▸ Description of the task: Quote word for word the lines starting at the line with "Task: Select center line of the 400–2000 band" and ending at the final line of the entries. Leave out any pictures.

[Source records Boundary: Start]

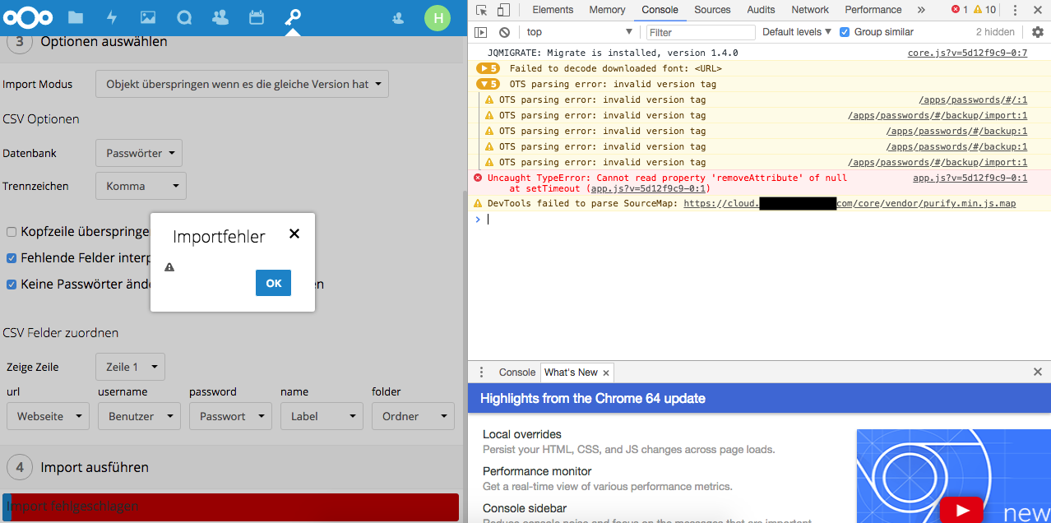Open the Datenbank Passwörter dropdown
The height and width of the screenshot is (523, 1051).
(x=138, y=153)
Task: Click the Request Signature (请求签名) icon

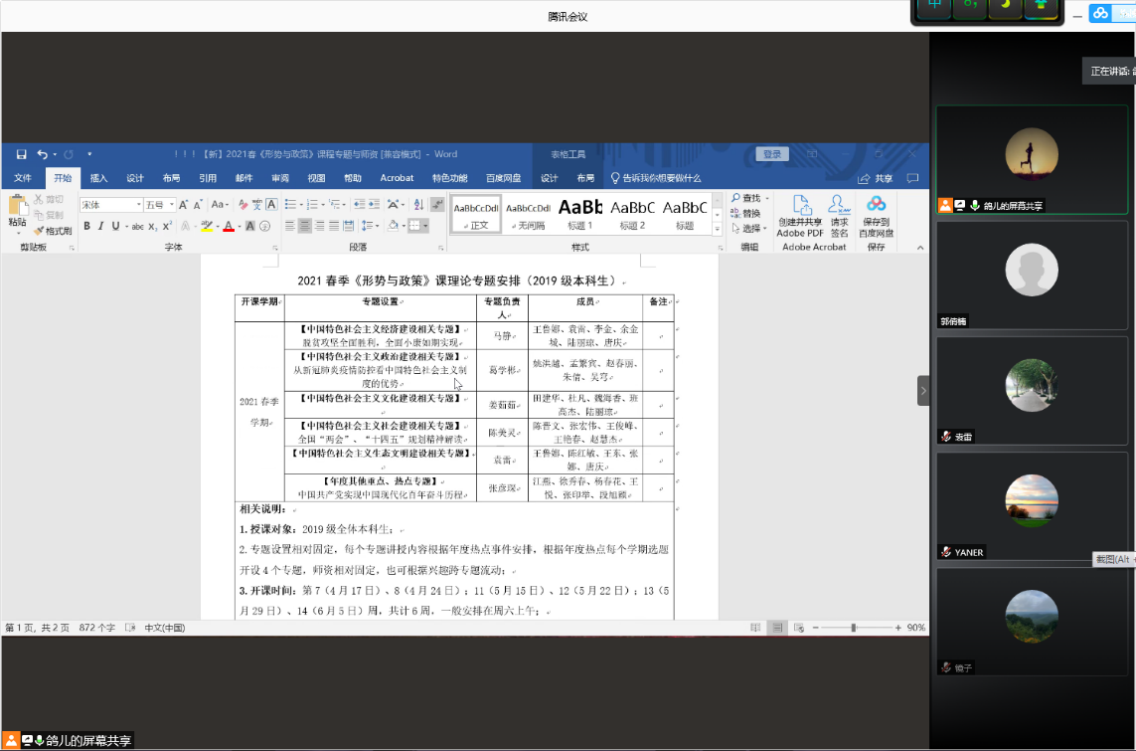Action: click(839, 206)
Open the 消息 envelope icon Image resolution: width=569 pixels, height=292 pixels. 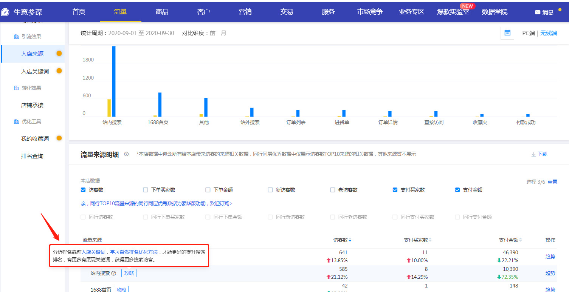coord(537,12)
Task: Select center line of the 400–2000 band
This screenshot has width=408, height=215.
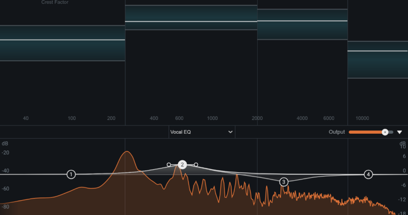Action: point(191,22)
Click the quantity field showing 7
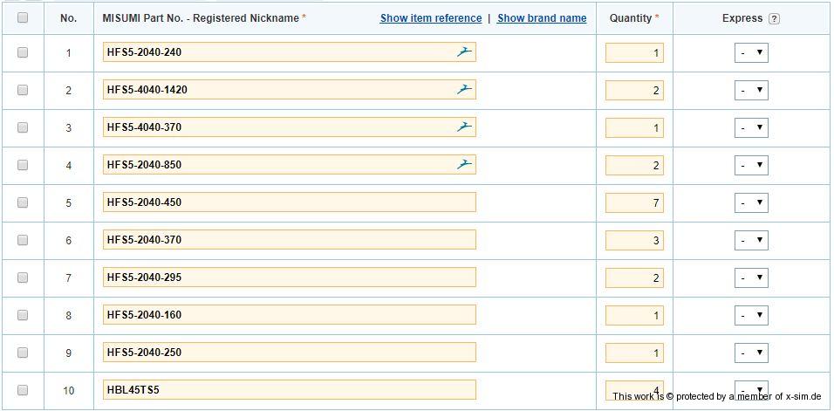The height and width of the screenshot is (411, 834). (634, 203)
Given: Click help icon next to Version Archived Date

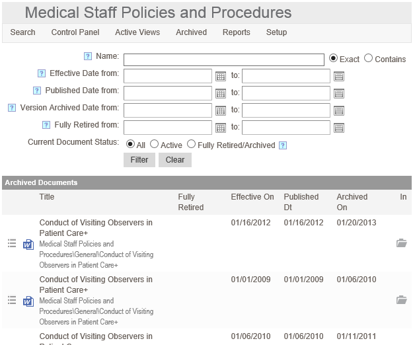Looking at the screenshot, I should (x=12, y=108).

[Source records Boundary: End]

▸ Completed exercise:
Task: Select center line of the 400–2000 band
This screenshot has width=408, height=215.
Action: point(191,22)
Click the quantity field showing 7
The height and width of the screenshot is (411, 834). (634, 203)
Given: Click help icon next to Version Archived Date

Looking at the screenshot, I should (x=12, y=108).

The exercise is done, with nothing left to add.